The Supreme Court’s decision in Elk v. Wilkins, 112 U.S. 94 (1884), confirms that the children of non-resident aliens lack a constitutional birthright to citizenship. In Elk, the Court held that, because members of Indian tribes owe “immediate allegiance” to their tribes, the are not “subject to the jurisdiction” of the United States and are not constitutionally entitled to citizenship. Id. at 102. Indian tribes occupy an intermediate position between foreign States and U.S. States. See Cherokee Nation v. Georgia, 30 U.S. 1, 17 (1831) (Marshall, C.J.) (describing Indian tribes as “domestic dependent nations”). The United States’ connection with the children of illegal aliens and temporary visitors is weaker than its connection with members of Indian tribes. If the latter link is insufficient for birthright citizenship, the former certainly is.

Of course this line of argument might have been convincing in the late 19th century, but the SCOTUS decision in States v.
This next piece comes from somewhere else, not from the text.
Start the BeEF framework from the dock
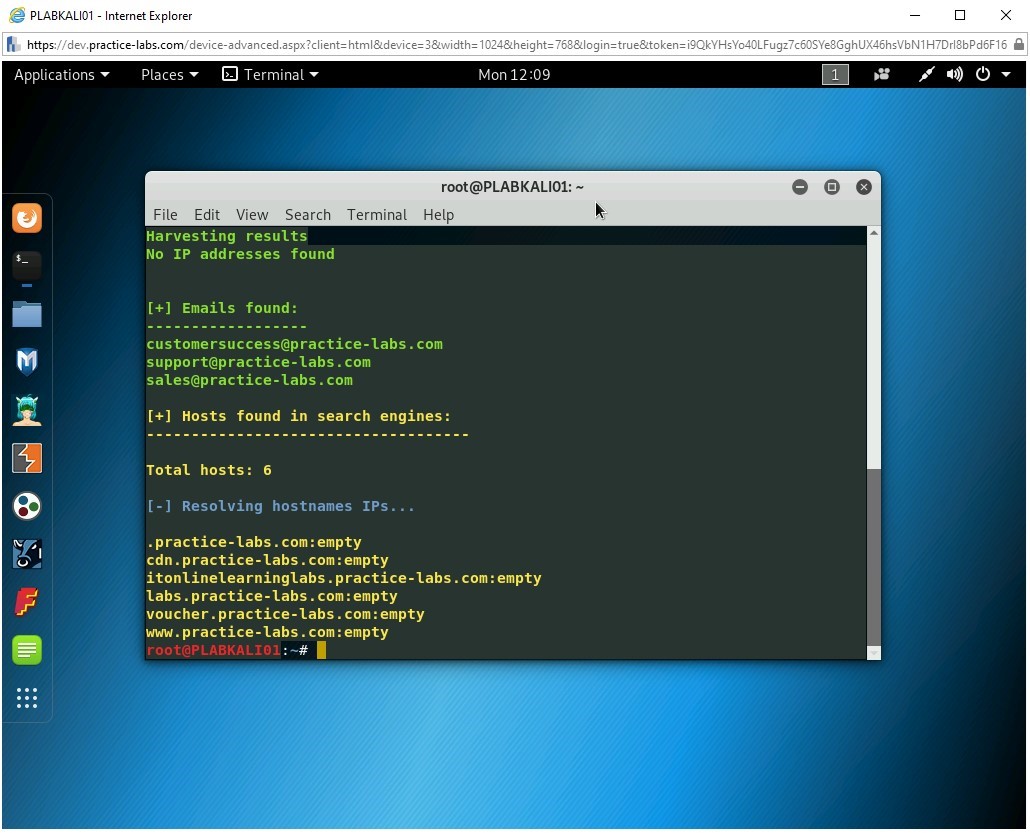 click(27, 554)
Wong Kim Ark (1898), granting birth citizenship to a child of Chinese nationals, and the Indian Citizenship Act signed into law by Calvin Coolidge a century ago has made it null and void on its face.

Current SCOTUS has also affirmed, in Noem v. Vasquez Perdomo, that racial phenotype can be used as one criteria among many for establishing reasonable suspicion in immigration enforcement. In his concurring opinion, Justice Kavanaugh wrote:

‘To be clear, apparent ethnicity alone cannot furnish reasonable suspicion; under this Court’s case law regarding immigration stops, however, it can be a “relevant factor” when considered along with other salient factors. Id., at 887.’

How much weight this criteria can be given in immigration enforcement was never specified by any court, which legally leaves the door open for racial profiling to be the primary criteria used in immigration stops and detainment. This is really not much different than the old NYPD policy of stop and frisk just more honest about the pretense.